Olor a brasas. Humo en la cocina. Las cortinas son especialmente sensibles al dióxido de carbono. Lo chupan como esponja. Y después fregar.
Abro la heladera. Hoy me tocan legumbres y pasas pero me doy tregua con el helado. Una cucharadita. El sentimiento locuaz de hacer lo incorrecto cuando nadie mira. La victoria dulce de engañar al sistema donde más le duele: la moderación. Inaugurar la paz con mi pecado capital de cabecera. La Eva que muerde la manzana.
La historia puede ser los avatares de una mujer sentada a la mesa con un plato vacío y las posibilidades infinitas de una heladera repleta, la silueta tenue de la serpiente en la manija y el croar inoportuno de los embutidos pidiendo su hora.
Busco en la repisa la pastillita y las cosas vuelven a su punto primigenio. La estimulación cede y los colores que antes me parecían vivos ahora gozan de matices pastel. Lo único real en el ecosistema de la cocina es el hambre que me deambula adentro.
Mato al vuelo una mosca y me siento fuerte. Empuño la paleta de red y las espero en la silla. Tener el poder de decidir sobre la vida ajena es un sentimiento adictivo. Otra mosca aterriza en el cuaderno en el corazón del párrafo más agudo del primer capítulo de mi novela. Es el momento en que mi personaje más íntimo entiende que nunca va a ser amado a pesar de su belleza, de su exotismo, de su elegancia. Está parada en la vereda bajo una lluvia de película mirando la ventana del tipo que el universo le ha asignado. El vestido que siempre le quedaba bolsa en las piernas ahora le cae ceñido por la humedad. Parece una Venus de Milo desamparada. La mosca no lo sabe y sus enormes ojos cuadriculados apenas pueden imaginar la soledad, la anatomía bovina de sus pechos, los pozos vacantes de la cama. Mosca egoísta y desalmada. Largo la paleta y cierro el cuaderno de un portazo.
Miro por la ventana. Víctor empuña el tenedor y organiza los cortes en la parrilla. Lo hace con una decisión especialmente atractiva. La musculosa modera la forma, recupera la figura. Ya me había olvidado del tamaño de sus brazos, la fuerza de sus manos en la cintura.
Me asomo al balcón. El sol radiante.
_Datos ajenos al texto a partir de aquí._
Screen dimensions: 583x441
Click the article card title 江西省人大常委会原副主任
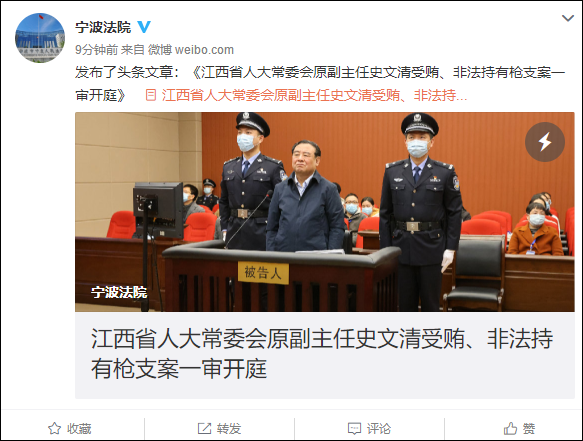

Víctor me hace señas con un taper vacío. El taper gira en sus manos y yo me apuro en bajar la escalera y sacar las papas del fuego. ¡Oh Romeo, Romeo! ¿Por qué eres tú Romeo? Niega a tu padre y rehúsa tu nombre. Agrego sal, aceite y mezclo.  O, si no quieres, júrame tan sólo que me amas.

1 comentario:

  1. Y de repente entré y me encontré con el nuevo texto. Es como escribir pensando en voz alta... O pensar en voz alta, o pensar escribiendo... No sé. Raro. Bueno. Interesante... como los demás! :)
    La verdad es que no sé si leés los comentarios de tus pobres lectores... Sólo te pido que no abandones el blog! Beso, escritor. Buen viaje (a La Rioja, o al centro de los pensamientos... da igual) Salute.